AJR: Chest x-ray CAD not ready for universal adoption
A 47-year-old man with actionable lung nodule. Posteroanterior chest radiograph processed with RapidScreen 1.1 (Riverain Medical) shows numerous circles outlining false-positive regions of interest but overlooking faint 1.5-cm nodule (arrow) in lateral portion of left mid lung: 11 of 18 readers missed this lesion. Source: American Journal of Roentgenology.
Individual readers who find that chest x-ray CAD provides an objective improvement in performance should consider using the technology. But others may want to defer use until CAD reaches a high level of accuracy with a minimum number of false-positives, according to a study published online in April in American Journal of Roentgenology.

The ultimate clinical value of CAD systems is “closely tied to the performance of the readers using them,” explained Moulay Meziane, MD, of the Imaging Institute at Cleveland Clinic Foundation, in Cleveland, and colleagues.

Meziane and colleagues designed a retrospective study to compare the effect of chest x-ray CAD on the follow-up recommendations of chest and general radiologists and pulmonologists, measuring the change in decision-making regarding additional testing after readers reviewed images with CAD.

The researchers recruited six general radiologists, six chest radiologists and six pulmonologists to read 200 chest x-ray studies of patients at high risk for lung cancer with and without CAD.

A chest radiologist with 30 years’ experience established ground truth and selected 100 exams with a range of typical and subtle actionable nodules, defined as malignant at pathology or with malignant behavior at follow-up, and 100 studies without actionable nodules. All studies were acquired between August 2003 and April 2007.

The 18 readers independently interpreted each study, reading the exam without CAD on the first reading and then with CAD on the second.
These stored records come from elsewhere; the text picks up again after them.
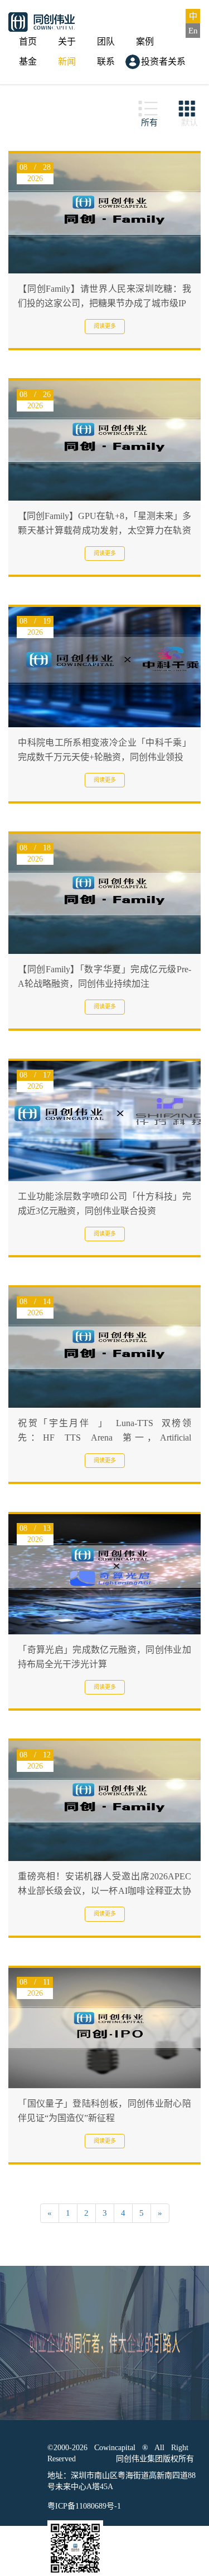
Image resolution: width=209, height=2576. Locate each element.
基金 (28, 61)
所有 (149, 122)
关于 (67, 41)
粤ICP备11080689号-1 (84, 2506)
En (193, 30)
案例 (145, 41)
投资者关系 (163, 61)
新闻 (67, 61)
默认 (189, 122)
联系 (106, 61)
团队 (106, 41)
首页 (28, 41)
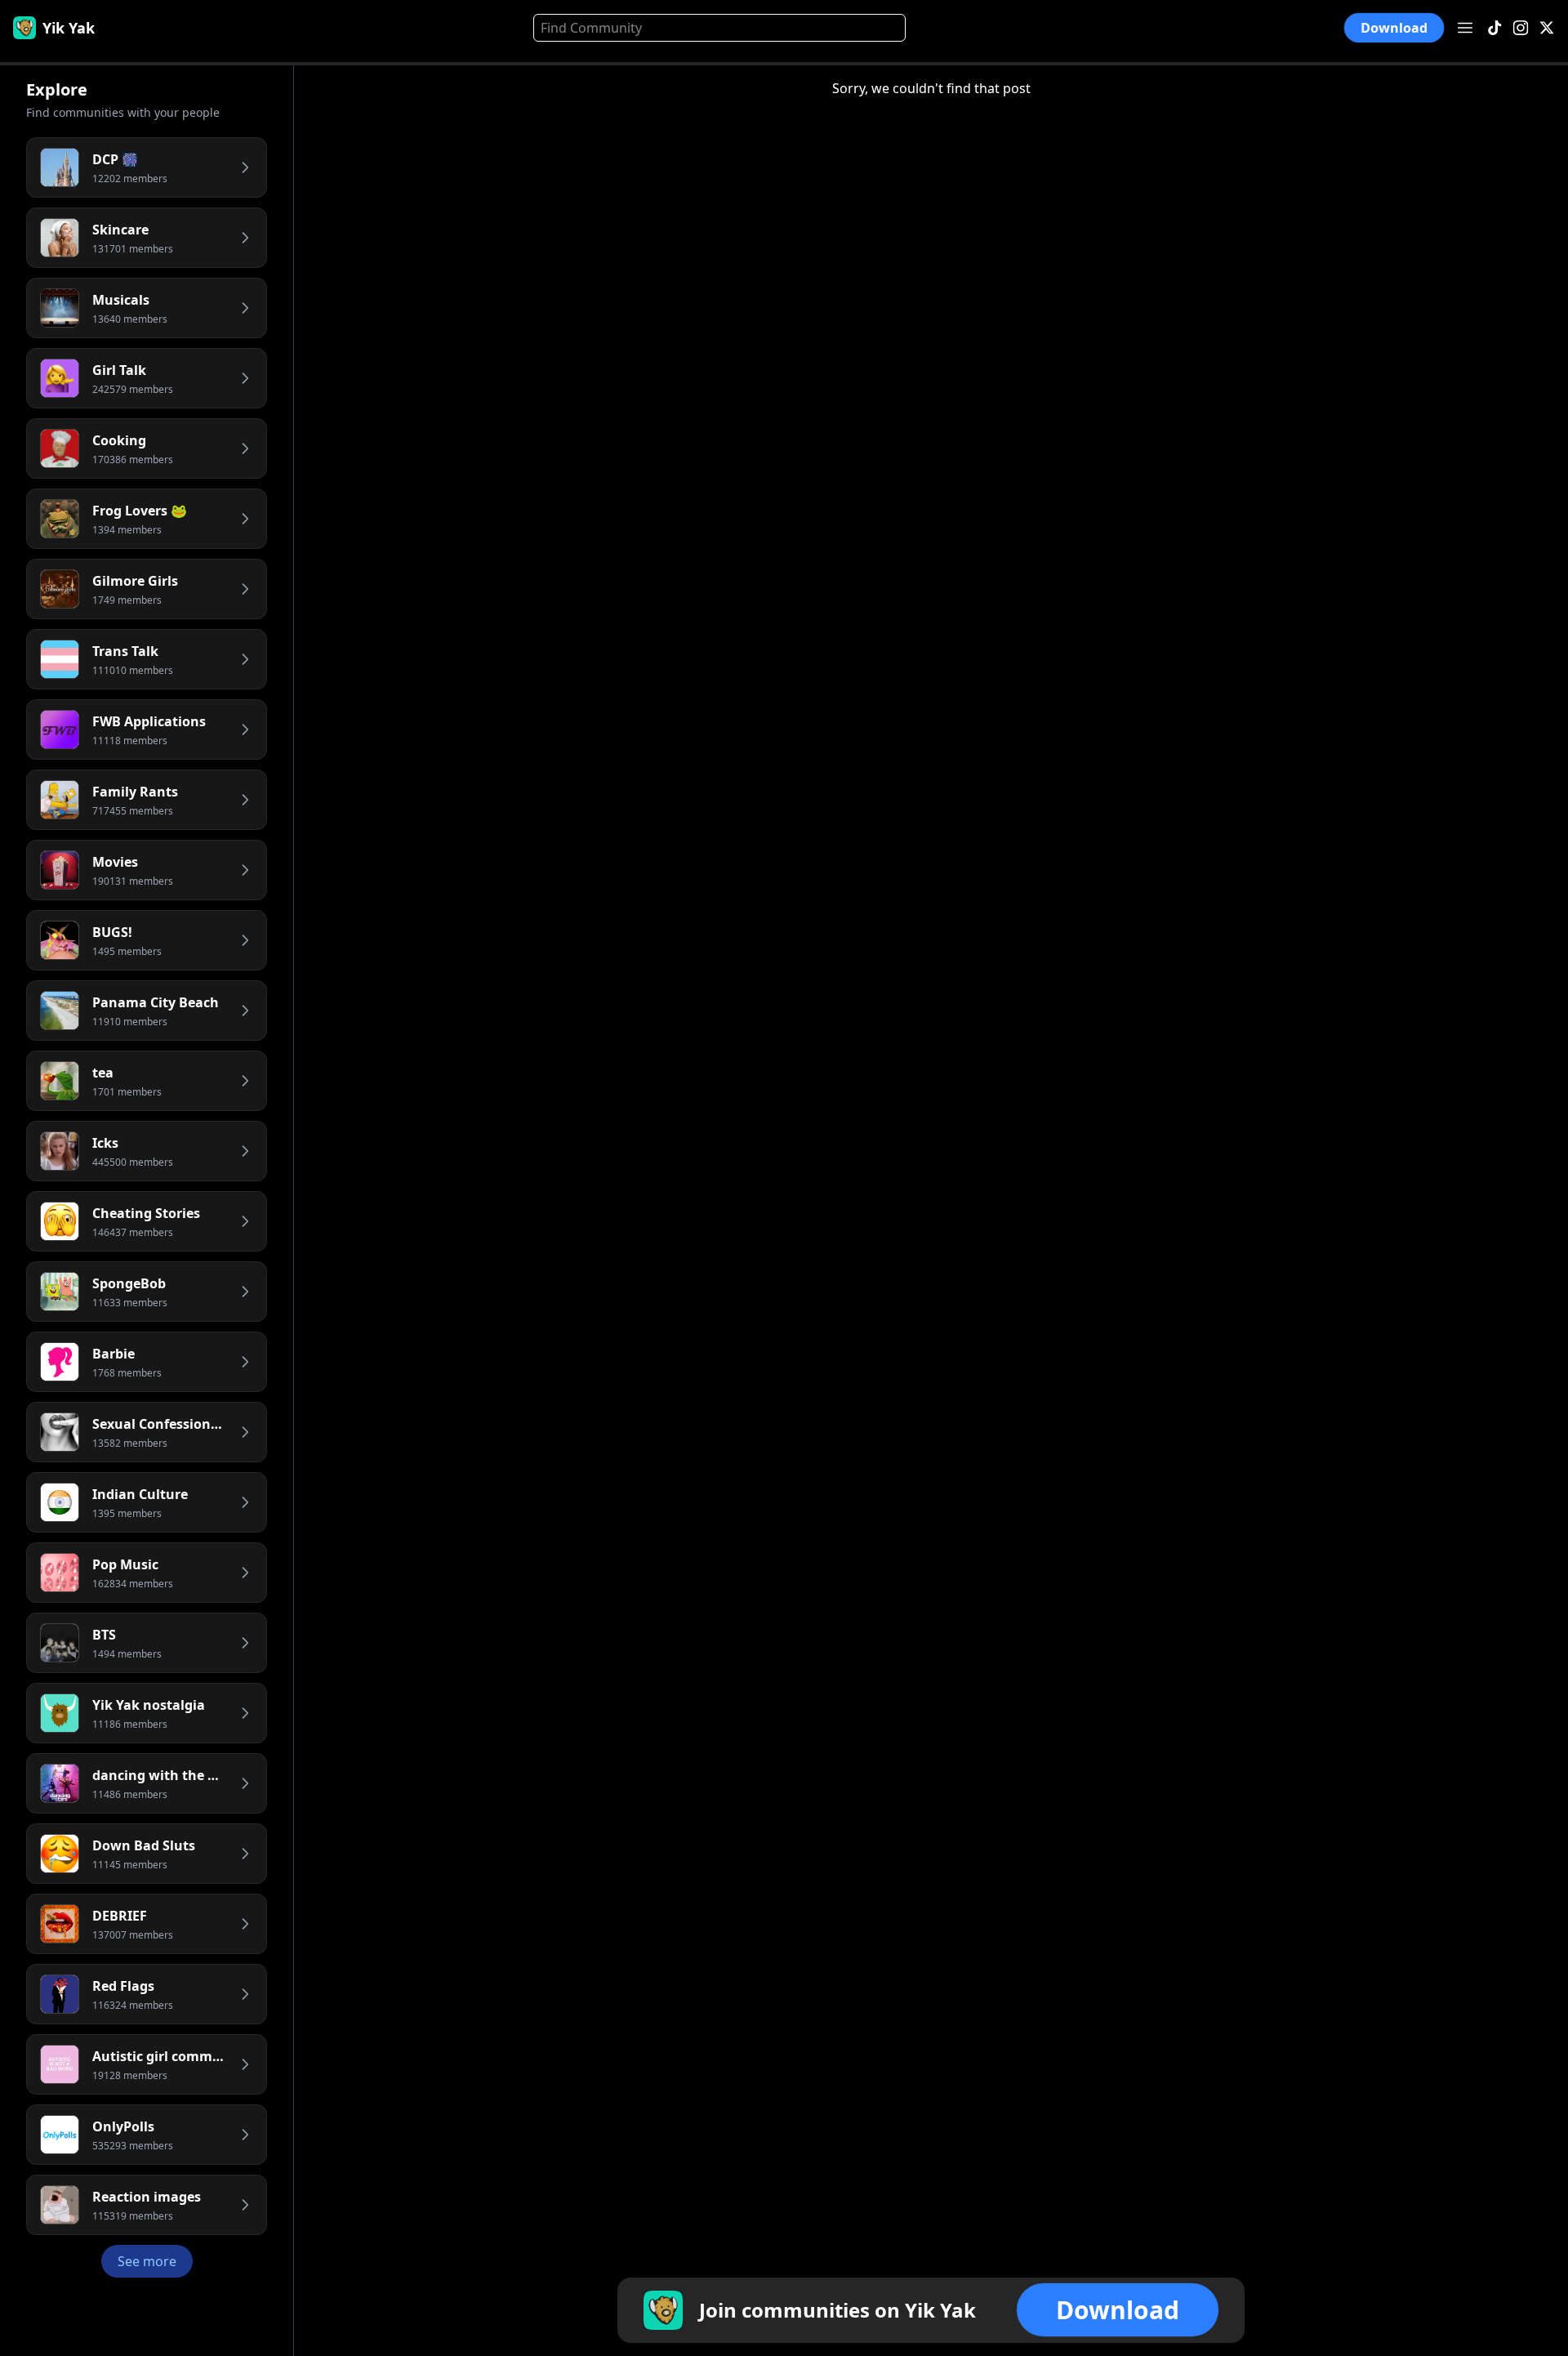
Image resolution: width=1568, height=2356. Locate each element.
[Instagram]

The study assessed two versions of CAD, the FDA-approved Riverain RapidScreen 1.1. and a second version, OnGuard 3.0, which has not yet secured FDA approval. The two versions were randomly applied to x-ray datasets.
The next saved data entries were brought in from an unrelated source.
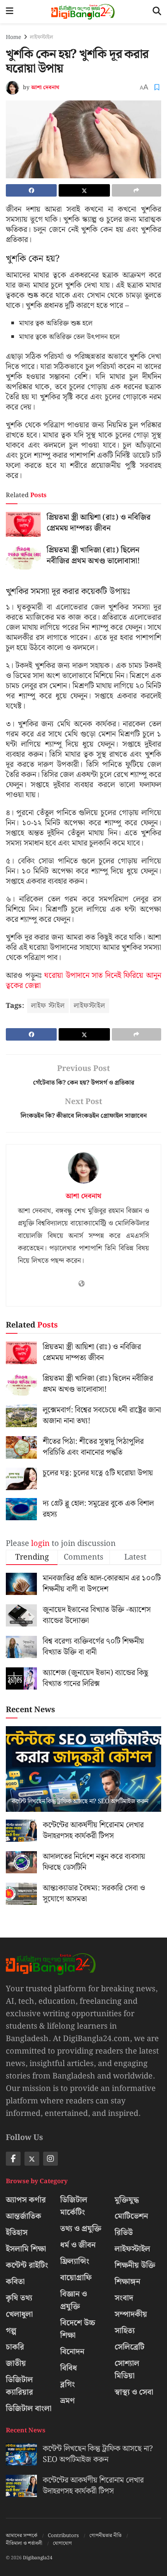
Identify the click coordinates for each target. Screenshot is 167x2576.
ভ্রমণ (67, 2401)
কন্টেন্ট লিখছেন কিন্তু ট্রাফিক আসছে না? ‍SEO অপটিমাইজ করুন (80, 1801)
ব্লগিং (67, 2384)
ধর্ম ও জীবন (78, 2245)
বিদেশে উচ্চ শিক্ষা (77, 2329)
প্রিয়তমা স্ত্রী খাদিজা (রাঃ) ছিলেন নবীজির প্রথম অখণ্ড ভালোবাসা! (93, 555)
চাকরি (15, 2347)
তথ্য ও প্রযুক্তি (80, 2229)
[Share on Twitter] (84, 190)
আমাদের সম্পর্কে (21, 2536)
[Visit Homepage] (83, 11)
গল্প (11, 2331)
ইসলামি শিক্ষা (26, 2249)
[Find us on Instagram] (50, 2159)
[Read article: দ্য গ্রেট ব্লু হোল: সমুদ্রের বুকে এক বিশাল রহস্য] (21, 1509)
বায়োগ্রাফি (76, 2278)
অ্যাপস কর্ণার (26, 2200)
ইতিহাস (17, 2232)
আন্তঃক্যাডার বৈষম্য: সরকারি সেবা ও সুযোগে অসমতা (94, 1893)
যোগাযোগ (62, 2543)
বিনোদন (72, 2352)
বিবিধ (68, 2368)
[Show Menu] (9, 11)
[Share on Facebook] (31, 190)
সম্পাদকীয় (131, 2314)
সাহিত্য (125, 2331)
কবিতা (15, 2281)
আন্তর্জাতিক (23, 2216)
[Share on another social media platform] (136, 190)
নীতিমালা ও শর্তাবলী (24, 2543)
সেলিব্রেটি (129, 2347)
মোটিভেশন (131, 2216)
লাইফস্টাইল (41, 37)
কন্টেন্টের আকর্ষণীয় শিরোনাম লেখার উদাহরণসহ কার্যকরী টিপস (93, 1830)
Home (13, 37)
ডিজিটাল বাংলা (29, 2408)
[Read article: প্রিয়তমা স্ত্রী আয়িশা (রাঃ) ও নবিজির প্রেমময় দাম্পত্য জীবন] (23, 524)
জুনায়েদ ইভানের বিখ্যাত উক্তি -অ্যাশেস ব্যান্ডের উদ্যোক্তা (97, 1615)
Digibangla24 (37, 2558)
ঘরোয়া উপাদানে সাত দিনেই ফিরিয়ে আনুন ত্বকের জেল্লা (83, 980)
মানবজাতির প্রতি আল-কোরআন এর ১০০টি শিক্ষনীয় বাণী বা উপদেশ (102, 1583)
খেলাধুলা (19, 2314)
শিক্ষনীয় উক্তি (135, 2265)
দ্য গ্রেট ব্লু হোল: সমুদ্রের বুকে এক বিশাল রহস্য (98, 1509)
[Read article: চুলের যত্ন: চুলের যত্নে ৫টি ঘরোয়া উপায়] (21, 1479)
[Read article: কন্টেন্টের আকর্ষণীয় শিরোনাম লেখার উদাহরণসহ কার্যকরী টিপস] (21, 1831)
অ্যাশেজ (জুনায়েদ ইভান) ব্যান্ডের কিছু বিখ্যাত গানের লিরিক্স (95, 1678)
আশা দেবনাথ (45, 88)
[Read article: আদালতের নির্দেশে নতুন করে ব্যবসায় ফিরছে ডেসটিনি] (21, 1862)
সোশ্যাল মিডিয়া (127, 2369)
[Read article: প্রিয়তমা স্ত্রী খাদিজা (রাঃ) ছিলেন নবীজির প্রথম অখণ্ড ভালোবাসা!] (23, 557)
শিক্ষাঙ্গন (127, 2281)
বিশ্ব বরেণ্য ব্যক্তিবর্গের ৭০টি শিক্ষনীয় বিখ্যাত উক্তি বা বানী (93, 1646)
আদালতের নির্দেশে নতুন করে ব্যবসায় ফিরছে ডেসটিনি (94, 1862)
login (40, 1543)
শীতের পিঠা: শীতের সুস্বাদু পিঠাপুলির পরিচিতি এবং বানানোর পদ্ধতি (93, 1447)
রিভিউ (124, 2232)
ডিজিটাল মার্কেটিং (73, 2206)
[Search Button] (157, 11)
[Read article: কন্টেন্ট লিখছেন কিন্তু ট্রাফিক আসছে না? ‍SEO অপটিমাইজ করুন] (83, 1781)
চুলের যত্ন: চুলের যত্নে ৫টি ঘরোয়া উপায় (98, 1473)
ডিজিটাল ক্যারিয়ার (19, 2386)
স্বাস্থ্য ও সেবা (134, 2392)
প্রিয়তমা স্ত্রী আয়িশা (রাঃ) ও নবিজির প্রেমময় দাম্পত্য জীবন (99, 523)
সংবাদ (124, 2298)
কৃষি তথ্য (19, 2298)
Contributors (63, 2536)
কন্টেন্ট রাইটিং (27, 2265)
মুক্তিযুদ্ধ (127, 2200)
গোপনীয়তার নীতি (105, 2536)
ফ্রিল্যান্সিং (74, 2261)
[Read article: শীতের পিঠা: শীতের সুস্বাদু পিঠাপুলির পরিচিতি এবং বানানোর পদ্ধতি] (21, 1447)
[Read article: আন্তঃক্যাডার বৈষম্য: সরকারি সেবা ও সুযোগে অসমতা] (21, 1894)
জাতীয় (16, 2363)
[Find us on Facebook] (13, 2159)
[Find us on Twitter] (31, 2159)
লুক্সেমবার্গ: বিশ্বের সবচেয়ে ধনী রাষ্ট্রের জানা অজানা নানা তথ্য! (102, 1415)
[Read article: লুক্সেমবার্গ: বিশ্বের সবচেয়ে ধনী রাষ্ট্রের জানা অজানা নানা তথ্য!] (21, 1416)
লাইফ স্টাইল (48, 1005)
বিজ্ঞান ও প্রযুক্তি (73, 2300)
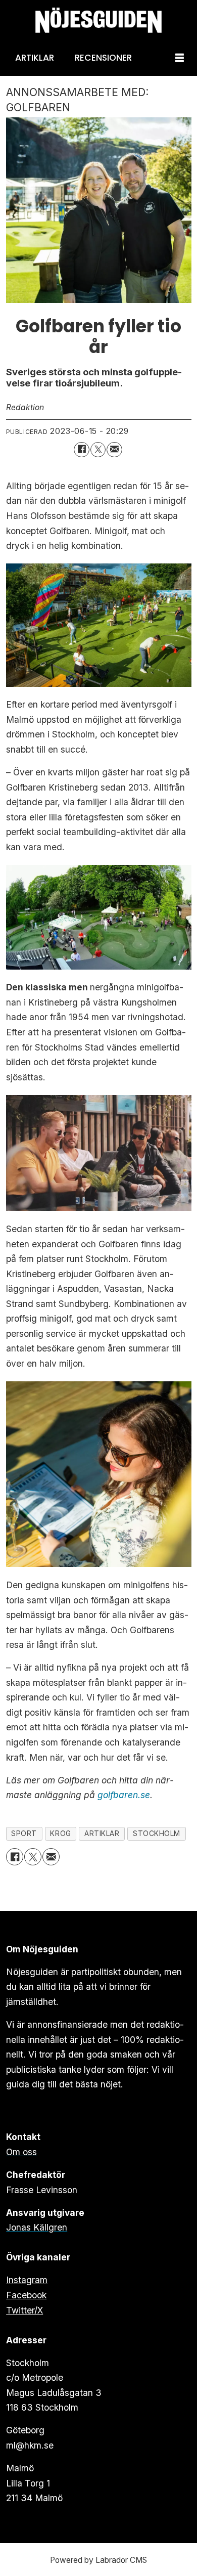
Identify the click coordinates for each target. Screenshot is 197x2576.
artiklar (101, 1833)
During the initial reading, physicians recorded the size and location of the lesion and rated diagnostic confidence that the lesion represented a nodule and that the nodule was actionable on a 1 to 10 scale. They also offered their follow-up recommendations for each patient.

After readers reviewed the images with CAD, researchers compared the results with the ground truth results. Chest radiologists outperformed general radiologists (0.68 vs. 0.65 without CAD and 0.70 vs. 0.64 with CAD) and both types of radiologists outperformed pulmonologists.

“[P]ulmonologists had significantly lower performances than the chest and general radiologists and were affected differently by CAD,” wrote Meziane et al. “Pulmonologists had an average follow-up rate of 0.46 without CAD that increased significantly with CAD [to 0.52].” In contrast, radiologists had average follow-up rates of 0.26 without CAD, 0.25 with RapidScreen and 0.26 with OnGuard.

Overall, chest and general radiologists recommended unnecessary follow-up in approximately one-quarter of cases, offered the researchers. The corresponding rate for pulmonologists was nearly double the radiologists’ rate. Moreover, pulmonologists' follow-up rates for patients without actionable nodules spiked with the application of CAD marks, whereas radiologists readily dismissed false-positive marks.

Although CAD has the potential to detect a large number of overlooked lesions, physicians in this study did not improve their follow-up rates with CAD, a result that contradicts previous studies indicating an increase in sensitivity with CAD.

Meziane and colleagues proposed several reasons for their results, noting that their design required readers to locate their unaided findings on CAD images. They also hypothesized that the readers, who had no prior experience with CAD, may have anticipated a large number of false-positives, impacting their evaluation of true-positive marks.

“In conclusion, there is potential for an increase in inappropriate recommendations for additional testing using CAD because of the tendency for nonradiologist clinicians to believe some of the CAD-detected false-positives. Furthermore, we found no significant improvement in lung cancer detection for general and chest radiologists using CAD. Until CAD reaches a high level of accuracy with a minimum number of false-positives, it should not be universally adopted; instead, use should be based on the individual preferences of readers who see an objective improvement in their performance,” wrote Meziane et al.